When you travel full time you hear a lot of stories about fellow travelers who have run into bad situations dealing with theft. There are many blog posts out there on how to avoid being burgled, pick-pocketed, etc. in areas all over the world. When we head to a new area we read up on these tips, take the safety precautions very seriously, and hope that we won’t ever have to deal with such a situation. Up to this point we have been very lucky. In our travels we have never had any direct interaction with thieves or anyone that might try and do harm to our family.
However, this past week our luck finally ran out as we were awoken very early Friday morning to an intruder attempting to open the courtyard-facing door that leads to our bedroom. It is a very good thing that Five Spice has an obsessive habit of checking on the kids whenever there is any sound at night. For the past seven years she has slept with one ear trained on the children, and any cough, cry, or strange noise sends her running to their bedside. Usually it is nothing and she staggers back to bed. However, this time she awoke to find a young man standing at the screen door to our bedroom. Luckily the house we are staying in has bars over the windows and locked gates over the doors. So, even if we leave the inside doors open for ventilation we are protected by a sturdy gate.
The intruder was attempting to unlock the gate when Five Spice noticed him and that is when we went into our protective parent mode. Our first thoughts weren’t that this person was here to try to steal from us, but that a stranger was in close proximity to our children. So, we stood at our gate and screamed threateningly at the intruder in Spanglish like a bunch of wild apes while he quickly climbed back onto the roof and fled the property. In retrospect maybe not the smartest course of action but instinct took over. Of course our yelling woke the children who were more than a little freaked out.
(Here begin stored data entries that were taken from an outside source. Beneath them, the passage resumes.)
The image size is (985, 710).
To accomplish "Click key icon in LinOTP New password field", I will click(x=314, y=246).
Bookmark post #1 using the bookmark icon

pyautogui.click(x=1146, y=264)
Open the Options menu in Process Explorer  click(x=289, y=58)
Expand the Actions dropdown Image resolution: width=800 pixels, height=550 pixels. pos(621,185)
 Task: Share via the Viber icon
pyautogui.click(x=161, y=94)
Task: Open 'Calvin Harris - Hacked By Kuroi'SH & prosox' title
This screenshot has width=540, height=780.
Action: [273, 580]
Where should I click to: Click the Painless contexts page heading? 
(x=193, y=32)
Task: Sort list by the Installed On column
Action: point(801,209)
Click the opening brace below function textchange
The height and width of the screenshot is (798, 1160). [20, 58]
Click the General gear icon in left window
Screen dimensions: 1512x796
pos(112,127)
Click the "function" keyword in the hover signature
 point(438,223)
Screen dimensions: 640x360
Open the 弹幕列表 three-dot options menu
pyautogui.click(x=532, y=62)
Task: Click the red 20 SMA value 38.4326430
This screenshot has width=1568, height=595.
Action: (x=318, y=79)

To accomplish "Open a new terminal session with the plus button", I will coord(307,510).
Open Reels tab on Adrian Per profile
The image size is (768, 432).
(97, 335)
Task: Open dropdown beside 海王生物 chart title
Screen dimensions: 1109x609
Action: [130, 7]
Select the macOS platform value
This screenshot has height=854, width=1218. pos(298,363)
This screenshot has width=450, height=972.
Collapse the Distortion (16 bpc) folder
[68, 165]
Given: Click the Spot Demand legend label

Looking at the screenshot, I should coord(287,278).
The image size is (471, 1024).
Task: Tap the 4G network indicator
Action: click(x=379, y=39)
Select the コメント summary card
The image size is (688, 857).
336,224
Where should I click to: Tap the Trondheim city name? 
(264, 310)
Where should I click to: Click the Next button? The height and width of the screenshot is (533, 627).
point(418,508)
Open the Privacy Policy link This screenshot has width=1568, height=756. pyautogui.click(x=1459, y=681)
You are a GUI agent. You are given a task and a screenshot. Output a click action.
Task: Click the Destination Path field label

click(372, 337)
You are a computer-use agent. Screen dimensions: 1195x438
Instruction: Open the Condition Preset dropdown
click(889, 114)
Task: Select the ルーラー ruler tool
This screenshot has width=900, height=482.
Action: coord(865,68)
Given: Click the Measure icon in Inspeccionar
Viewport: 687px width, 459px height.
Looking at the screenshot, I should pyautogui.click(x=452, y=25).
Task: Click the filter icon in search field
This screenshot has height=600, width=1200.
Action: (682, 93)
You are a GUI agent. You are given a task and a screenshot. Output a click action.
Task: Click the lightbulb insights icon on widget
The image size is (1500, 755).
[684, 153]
When we all calmed down we spent the rest of the night (who can sleep after that?) talking about how we were completely safe and had done everything we could have done by locking all the entrances to our house. We talked about how this situation could have occurred anywhere and that based on the intruders actions he was just after valuables and not here with the intent to harm us. However, we quickly realized that once a situation like this has occurred it is really hard to get that jumpy, looking over your shoulder reaction out of your brain. The roof of our rental house is not secure and we cannot prevent people from accessing it from the abandoned property next door (a property that seems to be home to many folks down on their luck). It is unfortunate that we can’t do anything to make the roof of our rental more secure and it is very troubling to us all that we can’t feel safe in our courtyard, which we dearly love.
Luckily this travel lifestyle that we have chosen gives us the option to leave such an uncomfortable situation behind. So, tomorrow we will take the bus to Cozumel where we are hoping to put this situation behind us. We are so incredibly grateful that we have the luxury to leave an uncomfortable or unsafe situation when there are so many in this world that can’t. While the past days have not been the most pleasant we have learned many lessons as a family and we will take these with us as we continue to explore the world.
Next stop Cozumel
For a few months now we have been watching a bunch of bananas growing in our back courtyard. Part of what fascinated us was that the bunch was growing really high up leaning over a concrete wall, and we couldn’t get a really good look at it. So, from afar everyday we would gaze up at the slowly growing bananas and wonder when they would be ready to pick. Finally this week we decided that the time had come, and if we waited any longer we might loose the bunch to insects and other wild animals.
So, this morning Five String slipped on his Chacos, got out the ladder, and cut the stalk containing the bananas. In retrospect we probably should have done a little bit of internet research on banana growing first. It turns out that there is quite a lot of discussion out there about when bananas are ripe and when to cut the flower. Bunches of bananas actually continue to form down the stalk as long as the flower remains alive and healthy. Once it appears that no more bunches are forming, then you can go ahead and cut the whole stalk.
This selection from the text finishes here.